Extracted text:
════
Inter- and intra-cluster similarities [%] based on GTG-PCR band patterns of 7 Salmonella serovars

	Virchow	Enteritidis	Newporta	Typhimurium	Anatum	Hadar	Infantis
Virchow	71.6	60.4	35.9	42.4	31.5	15.2	29.8
Enteritidis	60.4	88.0	67.8	61.0	50.3	35.6	55.8
Newporta	35.9	67.8	94.2	83.9	76.5	65.7	68.9
Typhimurium	42.4	61.0	83.9	91.1	77.3	57.5	60.3
Anatum	31.5	50.3	76.5	77.3	89.2	63.5	81.5
Hadar	15.2	35.6	65.7	57.5	63.5	90.1	83.4
Infantis	29.8	55.8	68.9	60.3	81.5	83.4	90.7

aWithout strain S211; values in bold indicate intra-serovar similarities

Reproducibility of TRS-PCR and ERIC-PCR

The reproducibility of TRS-PCR was calculated for the three chosen strains representing each serovar according to previously published protocols [8, 9, 11]. In the current reproducibility analysis, the mean same-strain similarity values were also high (Table 2). The ERIC-PCR exhibited significantly lower reproducibility (77 %) and was not able to cluster all of the strains properly (data not shown).

Taking all the above into consideration, a (GTG)4-based PCR was useful for effective, reproducible, inter-serovar discrimination of this Salmonella collection.
════
Extracted material:
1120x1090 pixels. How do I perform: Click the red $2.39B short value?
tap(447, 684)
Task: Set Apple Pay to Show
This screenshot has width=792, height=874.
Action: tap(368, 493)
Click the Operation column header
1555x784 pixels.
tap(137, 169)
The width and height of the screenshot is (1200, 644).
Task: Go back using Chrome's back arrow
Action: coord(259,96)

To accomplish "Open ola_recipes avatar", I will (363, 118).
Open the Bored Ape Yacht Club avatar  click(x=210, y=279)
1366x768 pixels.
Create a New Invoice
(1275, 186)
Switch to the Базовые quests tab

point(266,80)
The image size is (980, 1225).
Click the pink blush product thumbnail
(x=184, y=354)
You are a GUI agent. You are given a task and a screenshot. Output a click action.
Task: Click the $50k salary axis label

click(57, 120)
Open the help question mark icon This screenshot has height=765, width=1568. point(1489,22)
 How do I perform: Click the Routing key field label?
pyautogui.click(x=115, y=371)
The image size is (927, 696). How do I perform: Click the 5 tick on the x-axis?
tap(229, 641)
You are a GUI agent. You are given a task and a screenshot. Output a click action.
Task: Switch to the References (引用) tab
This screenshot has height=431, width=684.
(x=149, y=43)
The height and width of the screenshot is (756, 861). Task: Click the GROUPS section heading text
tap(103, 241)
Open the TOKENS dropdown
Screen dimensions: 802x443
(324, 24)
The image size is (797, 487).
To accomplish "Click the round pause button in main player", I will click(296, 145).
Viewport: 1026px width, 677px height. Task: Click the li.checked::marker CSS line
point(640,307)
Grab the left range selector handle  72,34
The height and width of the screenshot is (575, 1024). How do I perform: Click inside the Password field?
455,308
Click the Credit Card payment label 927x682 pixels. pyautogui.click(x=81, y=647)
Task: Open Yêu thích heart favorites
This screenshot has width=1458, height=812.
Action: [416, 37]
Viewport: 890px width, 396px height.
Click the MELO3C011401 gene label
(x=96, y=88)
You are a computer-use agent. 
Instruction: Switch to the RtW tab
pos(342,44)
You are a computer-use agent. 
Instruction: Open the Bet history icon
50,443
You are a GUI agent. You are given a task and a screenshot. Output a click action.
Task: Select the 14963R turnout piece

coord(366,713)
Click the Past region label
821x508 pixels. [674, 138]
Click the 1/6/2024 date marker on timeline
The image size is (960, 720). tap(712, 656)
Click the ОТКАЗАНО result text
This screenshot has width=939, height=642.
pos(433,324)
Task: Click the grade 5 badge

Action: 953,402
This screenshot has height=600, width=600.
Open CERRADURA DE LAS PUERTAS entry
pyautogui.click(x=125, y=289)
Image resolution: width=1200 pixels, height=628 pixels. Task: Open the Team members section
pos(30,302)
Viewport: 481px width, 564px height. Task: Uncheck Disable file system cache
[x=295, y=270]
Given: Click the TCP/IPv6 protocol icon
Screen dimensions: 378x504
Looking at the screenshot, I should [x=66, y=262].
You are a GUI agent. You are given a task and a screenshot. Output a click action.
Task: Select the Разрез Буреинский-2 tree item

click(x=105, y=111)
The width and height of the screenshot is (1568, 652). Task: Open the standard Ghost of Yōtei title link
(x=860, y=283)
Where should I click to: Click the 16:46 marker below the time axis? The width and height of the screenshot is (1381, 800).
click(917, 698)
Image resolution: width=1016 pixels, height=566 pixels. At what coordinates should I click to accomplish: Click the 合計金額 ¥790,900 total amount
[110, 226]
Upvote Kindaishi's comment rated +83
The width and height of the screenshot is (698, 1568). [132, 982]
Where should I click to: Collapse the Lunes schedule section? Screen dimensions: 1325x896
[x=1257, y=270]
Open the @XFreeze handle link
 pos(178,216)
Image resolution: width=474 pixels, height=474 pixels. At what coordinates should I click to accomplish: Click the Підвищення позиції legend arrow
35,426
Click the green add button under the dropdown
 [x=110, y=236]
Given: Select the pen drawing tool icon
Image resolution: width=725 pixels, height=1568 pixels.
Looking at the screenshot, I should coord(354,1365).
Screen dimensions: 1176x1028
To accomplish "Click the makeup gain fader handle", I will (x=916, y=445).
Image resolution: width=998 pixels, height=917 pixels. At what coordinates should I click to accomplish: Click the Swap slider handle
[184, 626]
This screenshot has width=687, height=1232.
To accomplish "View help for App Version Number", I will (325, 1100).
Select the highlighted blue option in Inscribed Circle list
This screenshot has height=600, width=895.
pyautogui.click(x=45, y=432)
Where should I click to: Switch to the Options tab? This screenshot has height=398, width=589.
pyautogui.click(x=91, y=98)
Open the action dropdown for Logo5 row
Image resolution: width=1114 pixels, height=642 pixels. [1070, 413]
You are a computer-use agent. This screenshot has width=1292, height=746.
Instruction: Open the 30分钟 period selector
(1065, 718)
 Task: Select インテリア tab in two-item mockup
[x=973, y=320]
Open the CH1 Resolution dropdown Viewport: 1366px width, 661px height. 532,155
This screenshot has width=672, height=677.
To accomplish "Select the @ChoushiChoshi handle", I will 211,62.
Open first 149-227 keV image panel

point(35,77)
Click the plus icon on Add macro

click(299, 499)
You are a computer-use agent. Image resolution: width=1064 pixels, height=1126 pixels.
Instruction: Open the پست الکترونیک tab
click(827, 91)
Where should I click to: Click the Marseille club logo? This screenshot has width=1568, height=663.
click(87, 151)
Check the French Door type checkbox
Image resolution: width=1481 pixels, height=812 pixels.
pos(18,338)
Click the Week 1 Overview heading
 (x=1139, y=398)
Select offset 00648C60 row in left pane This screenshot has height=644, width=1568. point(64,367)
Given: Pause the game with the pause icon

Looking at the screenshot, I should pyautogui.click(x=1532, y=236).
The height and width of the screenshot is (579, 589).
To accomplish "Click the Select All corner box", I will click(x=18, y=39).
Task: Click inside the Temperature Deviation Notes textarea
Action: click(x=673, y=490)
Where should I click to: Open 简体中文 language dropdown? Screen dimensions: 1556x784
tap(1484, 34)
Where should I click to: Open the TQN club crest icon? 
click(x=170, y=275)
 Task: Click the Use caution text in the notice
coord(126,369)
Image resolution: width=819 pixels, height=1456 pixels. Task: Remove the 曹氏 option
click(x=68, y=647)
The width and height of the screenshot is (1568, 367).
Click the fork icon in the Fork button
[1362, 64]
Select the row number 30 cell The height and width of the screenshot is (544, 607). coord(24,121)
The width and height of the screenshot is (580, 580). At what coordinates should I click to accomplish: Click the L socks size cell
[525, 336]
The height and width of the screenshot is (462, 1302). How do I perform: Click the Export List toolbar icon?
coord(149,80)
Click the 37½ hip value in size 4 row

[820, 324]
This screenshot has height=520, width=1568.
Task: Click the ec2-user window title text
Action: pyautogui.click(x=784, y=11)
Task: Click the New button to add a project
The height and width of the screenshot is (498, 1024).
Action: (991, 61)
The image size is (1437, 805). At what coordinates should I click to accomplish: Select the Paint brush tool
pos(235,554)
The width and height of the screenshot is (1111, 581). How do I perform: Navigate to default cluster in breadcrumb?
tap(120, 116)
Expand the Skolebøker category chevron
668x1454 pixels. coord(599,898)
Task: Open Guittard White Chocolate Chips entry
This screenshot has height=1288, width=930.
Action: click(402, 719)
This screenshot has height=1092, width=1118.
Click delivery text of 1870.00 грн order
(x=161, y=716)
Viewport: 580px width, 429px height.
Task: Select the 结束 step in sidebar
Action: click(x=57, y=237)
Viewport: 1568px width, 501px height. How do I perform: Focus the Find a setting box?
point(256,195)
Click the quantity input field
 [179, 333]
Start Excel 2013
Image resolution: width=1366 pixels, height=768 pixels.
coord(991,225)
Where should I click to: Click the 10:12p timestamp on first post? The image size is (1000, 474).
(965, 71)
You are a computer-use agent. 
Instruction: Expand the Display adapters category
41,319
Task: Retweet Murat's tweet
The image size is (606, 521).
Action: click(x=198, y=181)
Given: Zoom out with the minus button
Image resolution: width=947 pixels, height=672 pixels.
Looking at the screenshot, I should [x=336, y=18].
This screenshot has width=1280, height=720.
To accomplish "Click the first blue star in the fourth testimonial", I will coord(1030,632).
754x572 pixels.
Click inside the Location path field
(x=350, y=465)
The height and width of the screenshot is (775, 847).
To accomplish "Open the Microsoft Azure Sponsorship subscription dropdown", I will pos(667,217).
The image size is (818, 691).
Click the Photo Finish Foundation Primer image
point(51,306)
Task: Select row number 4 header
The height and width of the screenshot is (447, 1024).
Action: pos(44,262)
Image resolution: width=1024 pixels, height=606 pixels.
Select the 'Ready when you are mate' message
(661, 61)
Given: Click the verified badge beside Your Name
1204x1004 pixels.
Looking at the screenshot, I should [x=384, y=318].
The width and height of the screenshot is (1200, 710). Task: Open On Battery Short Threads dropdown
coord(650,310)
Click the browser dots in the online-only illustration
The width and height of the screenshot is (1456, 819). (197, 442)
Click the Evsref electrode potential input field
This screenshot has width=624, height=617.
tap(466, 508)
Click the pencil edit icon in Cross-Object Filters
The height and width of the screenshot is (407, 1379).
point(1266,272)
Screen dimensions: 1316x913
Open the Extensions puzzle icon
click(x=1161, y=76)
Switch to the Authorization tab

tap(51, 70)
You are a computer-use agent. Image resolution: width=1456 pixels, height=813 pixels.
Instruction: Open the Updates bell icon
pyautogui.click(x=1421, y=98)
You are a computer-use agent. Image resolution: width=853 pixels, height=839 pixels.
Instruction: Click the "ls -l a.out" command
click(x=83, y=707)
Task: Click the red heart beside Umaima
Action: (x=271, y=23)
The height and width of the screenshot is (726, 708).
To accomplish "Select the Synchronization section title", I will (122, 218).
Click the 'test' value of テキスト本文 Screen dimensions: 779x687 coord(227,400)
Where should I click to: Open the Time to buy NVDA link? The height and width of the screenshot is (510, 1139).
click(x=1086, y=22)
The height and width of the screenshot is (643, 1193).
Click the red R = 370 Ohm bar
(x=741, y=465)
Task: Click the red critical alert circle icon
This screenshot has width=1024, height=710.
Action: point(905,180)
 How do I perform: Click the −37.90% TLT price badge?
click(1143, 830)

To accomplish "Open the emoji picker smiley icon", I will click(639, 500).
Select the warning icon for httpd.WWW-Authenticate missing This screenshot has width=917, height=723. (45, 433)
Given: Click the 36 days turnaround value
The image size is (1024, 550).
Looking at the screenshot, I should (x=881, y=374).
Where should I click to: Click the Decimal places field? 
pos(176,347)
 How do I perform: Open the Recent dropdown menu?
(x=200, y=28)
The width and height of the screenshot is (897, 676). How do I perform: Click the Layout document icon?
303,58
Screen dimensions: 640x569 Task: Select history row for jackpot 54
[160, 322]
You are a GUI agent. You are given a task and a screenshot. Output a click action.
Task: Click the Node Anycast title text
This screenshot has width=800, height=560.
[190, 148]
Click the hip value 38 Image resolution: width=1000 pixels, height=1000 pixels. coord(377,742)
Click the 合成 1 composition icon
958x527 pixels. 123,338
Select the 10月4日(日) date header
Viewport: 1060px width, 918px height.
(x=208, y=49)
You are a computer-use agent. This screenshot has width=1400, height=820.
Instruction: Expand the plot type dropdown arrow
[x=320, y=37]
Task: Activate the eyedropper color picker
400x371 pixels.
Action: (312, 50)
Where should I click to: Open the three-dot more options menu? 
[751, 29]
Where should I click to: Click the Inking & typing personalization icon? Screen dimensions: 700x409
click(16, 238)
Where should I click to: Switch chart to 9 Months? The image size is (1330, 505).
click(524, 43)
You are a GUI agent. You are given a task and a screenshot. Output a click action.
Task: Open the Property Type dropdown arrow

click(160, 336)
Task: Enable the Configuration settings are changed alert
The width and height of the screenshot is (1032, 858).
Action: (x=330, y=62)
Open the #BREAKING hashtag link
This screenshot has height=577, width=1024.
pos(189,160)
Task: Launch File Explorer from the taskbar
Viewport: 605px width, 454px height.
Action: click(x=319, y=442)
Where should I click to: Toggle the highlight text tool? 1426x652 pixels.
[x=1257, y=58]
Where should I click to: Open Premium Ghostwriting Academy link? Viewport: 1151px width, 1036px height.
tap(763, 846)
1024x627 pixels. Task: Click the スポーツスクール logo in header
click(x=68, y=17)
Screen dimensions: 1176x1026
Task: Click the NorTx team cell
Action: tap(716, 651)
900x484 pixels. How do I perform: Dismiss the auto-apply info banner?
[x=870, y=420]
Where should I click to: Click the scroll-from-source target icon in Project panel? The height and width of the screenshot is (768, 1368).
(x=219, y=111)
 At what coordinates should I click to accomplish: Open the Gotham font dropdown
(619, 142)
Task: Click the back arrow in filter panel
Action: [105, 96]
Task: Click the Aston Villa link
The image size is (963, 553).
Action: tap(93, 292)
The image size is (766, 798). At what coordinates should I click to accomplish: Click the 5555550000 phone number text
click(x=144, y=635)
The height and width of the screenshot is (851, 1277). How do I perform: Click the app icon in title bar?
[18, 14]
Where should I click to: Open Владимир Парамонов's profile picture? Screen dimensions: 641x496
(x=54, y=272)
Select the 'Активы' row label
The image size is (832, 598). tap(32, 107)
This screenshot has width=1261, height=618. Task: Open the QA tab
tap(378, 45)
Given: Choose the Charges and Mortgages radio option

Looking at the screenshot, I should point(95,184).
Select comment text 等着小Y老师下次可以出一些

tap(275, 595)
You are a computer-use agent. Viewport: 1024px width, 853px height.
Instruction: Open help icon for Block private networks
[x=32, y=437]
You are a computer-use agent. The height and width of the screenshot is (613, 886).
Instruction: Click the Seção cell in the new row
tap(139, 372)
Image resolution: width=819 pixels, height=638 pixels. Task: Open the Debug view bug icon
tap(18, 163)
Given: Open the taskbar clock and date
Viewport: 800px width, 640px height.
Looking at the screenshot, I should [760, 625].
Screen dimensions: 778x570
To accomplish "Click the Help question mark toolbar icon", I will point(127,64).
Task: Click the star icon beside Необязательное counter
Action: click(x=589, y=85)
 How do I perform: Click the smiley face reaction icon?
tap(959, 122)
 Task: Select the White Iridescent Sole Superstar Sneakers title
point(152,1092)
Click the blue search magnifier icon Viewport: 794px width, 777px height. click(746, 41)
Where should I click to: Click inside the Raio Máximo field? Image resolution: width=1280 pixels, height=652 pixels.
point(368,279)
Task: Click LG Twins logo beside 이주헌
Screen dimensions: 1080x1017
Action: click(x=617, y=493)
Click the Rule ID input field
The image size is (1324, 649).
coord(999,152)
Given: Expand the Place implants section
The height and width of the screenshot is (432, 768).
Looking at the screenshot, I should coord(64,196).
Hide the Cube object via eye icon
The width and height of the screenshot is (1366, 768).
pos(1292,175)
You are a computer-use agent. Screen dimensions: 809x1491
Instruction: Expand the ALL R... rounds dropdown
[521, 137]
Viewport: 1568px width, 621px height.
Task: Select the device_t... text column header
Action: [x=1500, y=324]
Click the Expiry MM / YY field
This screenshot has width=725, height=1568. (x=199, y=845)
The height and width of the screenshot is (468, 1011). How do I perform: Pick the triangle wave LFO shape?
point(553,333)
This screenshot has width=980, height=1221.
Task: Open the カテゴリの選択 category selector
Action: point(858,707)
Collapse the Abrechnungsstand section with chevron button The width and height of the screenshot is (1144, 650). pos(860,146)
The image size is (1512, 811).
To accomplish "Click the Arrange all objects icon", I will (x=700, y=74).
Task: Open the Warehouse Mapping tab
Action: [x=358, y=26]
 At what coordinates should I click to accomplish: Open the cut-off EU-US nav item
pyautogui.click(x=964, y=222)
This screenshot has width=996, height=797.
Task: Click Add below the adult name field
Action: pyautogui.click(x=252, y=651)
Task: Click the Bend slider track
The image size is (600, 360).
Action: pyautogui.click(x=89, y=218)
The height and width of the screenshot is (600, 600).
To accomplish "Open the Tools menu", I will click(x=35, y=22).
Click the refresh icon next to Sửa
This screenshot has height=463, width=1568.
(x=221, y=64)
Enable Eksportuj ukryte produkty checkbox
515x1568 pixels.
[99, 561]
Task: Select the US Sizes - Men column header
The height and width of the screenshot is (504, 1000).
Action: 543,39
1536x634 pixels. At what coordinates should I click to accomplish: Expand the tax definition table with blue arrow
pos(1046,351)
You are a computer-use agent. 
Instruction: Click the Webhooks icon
════
Task requirements:
Continue the passage on PCR typing of Salmonella serovars, picking up after its final sentence. You can set the records aside.

Result for this exercise:
Discussion

The use of rep-PCR-based genotyping for Salmonella enterica using the (GTG)5 primer has been published previously. Rasschaert et al. [16] concluded that the composite dataset for ERIC and the (GTG)5 primers provided serotype discrimination and suggested this rep-PCR be used to limit the number of strains that had to be serotyped. However, the authors emphasized that the reproducibility of the tests was lower if the isolates were analyzed during different PCR runs, and that there were two strains of S. Enteritidis that fell out of the main cluster of this serovar. Because we aimed to identify an easy, rapid and reproducible method for the differentiation of Salmonella isolates, the use of a single primer was more desirable than the composite analysis. We designed a set of TRS primers according to a 5′-N6(TRS)4-3′ scheme. In our case, the additional N6-tail at the 5′ end allows better anchoring to the various TRS-loci of the genomic template. Therefore, in our opinion, the use of a single primer—N6(GTG)4—was sufficient to obtain reproducible and satisfactory results.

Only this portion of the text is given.